BELLEVILLE, Ill. (AP) _ An international exchange program on the ins and outs of sweeping chimneys took place here before 22 visiting Swedes and their American hosts went on to a national convention Tuesday in San Diego.

Belleville sweep Hugh Maine borrowed his neighbor’s chimney as the Swedish sweeps and industry representatives learned to clean, American-style.

The Swedes then gave the Americans their version of cleaning out soot.

Swedish sweeps use feathery, stainless-steel brushes.

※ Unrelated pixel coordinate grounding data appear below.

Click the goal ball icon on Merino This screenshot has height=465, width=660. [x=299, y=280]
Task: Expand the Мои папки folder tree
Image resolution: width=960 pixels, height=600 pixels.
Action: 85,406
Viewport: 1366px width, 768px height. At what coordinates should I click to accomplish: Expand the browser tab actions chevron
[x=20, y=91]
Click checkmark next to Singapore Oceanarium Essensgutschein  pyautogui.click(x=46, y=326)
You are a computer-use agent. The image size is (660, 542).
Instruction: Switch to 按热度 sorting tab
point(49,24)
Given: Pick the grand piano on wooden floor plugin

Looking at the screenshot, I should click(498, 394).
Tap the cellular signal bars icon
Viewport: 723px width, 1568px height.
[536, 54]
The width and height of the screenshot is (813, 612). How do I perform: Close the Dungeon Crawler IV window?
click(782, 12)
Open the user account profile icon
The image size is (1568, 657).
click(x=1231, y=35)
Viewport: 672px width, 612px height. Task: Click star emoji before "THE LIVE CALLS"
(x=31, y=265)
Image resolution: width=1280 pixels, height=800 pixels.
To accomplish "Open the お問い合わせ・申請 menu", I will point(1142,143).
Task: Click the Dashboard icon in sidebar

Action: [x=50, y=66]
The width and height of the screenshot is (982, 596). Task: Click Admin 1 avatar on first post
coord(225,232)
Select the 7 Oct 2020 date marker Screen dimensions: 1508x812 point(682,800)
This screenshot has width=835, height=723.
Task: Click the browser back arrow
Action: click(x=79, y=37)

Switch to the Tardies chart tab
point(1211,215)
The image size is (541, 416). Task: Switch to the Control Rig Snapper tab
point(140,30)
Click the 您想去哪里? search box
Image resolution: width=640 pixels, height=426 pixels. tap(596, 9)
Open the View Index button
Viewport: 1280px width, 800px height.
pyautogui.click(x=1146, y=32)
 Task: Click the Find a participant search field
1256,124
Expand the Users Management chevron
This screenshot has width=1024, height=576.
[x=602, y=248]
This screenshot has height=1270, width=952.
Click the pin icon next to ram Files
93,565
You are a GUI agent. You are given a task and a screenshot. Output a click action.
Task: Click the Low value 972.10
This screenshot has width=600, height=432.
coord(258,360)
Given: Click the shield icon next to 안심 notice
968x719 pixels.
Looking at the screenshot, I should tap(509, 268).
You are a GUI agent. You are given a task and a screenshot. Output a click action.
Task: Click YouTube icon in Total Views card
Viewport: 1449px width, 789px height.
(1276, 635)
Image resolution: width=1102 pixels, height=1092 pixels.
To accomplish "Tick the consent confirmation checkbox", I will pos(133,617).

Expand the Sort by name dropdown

″We have better equipment to brush and sweep chimneys,″ Maine said. ″Instead of rods, they use ropes and weights to carry brushes down the flue.″

Maine said the Swedish government allows the master sweeps to wear its coat of arms - a distinction only shared by the nation’s police - and the sweeps are government employees responsible for chimney-related fires.

Lars-Gunnar Borjesson, vice president of the Swedish Master Sweep Association, said each region or city in Sweden has one master chimney sweep.

With the help of other chimney sweeps, journeymen and apprentices, the master chimney sweep is responsible for making sure all chimneys are inspected.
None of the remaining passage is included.